§ **Goal of the exercise**: Quote the line containing "Task: Select the" and all lines that follow it in the listing below, exactly as written.

-----

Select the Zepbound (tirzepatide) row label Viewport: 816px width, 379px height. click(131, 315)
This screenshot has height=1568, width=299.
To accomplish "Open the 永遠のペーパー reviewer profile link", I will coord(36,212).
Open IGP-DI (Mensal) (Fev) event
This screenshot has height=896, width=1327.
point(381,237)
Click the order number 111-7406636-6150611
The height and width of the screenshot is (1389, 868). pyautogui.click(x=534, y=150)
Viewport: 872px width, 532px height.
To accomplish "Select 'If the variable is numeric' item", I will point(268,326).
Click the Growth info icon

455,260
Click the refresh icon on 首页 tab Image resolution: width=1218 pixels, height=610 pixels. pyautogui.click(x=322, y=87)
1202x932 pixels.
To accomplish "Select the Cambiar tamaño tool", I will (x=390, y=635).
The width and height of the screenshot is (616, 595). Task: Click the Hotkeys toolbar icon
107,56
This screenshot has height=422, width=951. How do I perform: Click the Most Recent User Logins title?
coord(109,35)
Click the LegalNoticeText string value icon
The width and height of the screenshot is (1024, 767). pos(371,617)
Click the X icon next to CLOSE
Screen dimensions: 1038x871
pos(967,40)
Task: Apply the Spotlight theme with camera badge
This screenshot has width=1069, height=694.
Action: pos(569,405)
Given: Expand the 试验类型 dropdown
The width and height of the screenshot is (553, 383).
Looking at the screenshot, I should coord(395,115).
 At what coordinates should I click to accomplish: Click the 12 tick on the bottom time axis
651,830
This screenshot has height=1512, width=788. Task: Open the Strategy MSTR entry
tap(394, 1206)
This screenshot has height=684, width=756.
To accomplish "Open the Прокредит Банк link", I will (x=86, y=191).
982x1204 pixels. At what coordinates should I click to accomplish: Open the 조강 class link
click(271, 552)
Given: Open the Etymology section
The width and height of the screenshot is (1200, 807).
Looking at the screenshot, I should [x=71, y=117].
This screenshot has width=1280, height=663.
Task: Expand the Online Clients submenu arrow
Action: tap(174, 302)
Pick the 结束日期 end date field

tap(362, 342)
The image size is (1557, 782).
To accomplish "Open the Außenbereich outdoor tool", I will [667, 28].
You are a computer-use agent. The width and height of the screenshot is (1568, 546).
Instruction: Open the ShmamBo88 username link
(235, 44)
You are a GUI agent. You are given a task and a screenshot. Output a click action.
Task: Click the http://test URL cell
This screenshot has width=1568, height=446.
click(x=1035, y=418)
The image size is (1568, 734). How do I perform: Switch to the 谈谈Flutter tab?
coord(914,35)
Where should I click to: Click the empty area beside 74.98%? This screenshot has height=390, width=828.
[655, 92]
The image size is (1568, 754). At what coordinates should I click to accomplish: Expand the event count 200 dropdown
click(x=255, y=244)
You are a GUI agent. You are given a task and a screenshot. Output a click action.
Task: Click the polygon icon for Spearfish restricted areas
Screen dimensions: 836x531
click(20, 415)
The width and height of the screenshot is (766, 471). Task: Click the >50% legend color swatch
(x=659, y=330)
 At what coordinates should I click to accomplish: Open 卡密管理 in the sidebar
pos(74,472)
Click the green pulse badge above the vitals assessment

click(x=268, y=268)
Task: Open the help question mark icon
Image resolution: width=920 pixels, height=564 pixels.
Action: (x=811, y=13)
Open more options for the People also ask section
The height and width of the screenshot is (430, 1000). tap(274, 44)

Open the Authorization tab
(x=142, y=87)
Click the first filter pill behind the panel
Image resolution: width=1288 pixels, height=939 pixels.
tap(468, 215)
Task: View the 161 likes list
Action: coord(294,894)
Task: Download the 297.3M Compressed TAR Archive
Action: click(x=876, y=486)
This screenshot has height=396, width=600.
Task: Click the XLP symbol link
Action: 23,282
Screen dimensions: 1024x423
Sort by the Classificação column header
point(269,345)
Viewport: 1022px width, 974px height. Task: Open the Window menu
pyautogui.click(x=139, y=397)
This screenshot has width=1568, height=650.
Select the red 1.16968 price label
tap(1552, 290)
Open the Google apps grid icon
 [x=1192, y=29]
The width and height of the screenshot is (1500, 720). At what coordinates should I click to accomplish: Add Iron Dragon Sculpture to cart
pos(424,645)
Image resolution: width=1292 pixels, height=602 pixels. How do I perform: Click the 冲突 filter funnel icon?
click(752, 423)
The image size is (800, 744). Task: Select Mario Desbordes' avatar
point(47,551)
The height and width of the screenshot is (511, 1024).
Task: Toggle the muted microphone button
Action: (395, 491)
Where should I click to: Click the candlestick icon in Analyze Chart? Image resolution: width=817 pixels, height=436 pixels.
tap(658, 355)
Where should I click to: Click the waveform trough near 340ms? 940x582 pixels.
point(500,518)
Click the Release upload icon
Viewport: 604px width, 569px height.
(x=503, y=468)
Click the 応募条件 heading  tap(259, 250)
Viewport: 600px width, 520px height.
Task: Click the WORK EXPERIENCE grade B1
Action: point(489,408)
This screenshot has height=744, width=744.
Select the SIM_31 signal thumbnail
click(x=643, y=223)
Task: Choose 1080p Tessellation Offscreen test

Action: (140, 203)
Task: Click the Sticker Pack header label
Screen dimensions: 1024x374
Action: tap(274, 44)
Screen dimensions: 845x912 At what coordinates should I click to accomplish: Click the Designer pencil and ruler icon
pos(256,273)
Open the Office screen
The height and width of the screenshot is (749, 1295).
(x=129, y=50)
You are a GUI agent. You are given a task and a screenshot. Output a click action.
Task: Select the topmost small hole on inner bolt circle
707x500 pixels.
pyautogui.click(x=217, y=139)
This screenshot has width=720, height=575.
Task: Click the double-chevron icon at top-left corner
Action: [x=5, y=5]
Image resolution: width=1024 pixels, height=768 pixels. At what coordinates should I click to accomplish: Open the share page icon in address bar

-----

§ **Exercise output**:
Task: Select the topmost small hole on inner bolt circle
707x500 pixels.
pyautogui.click(x=217, y=139)
This screenshot has width=720, height=575.
Task: Click the double-chevron icon at top-left corner
Action: [x=5, y=5]
Image resolution: width=1024 pixels, height=768 pixels. At what coordinates should I click to accomplish: Open the share page icon in address bar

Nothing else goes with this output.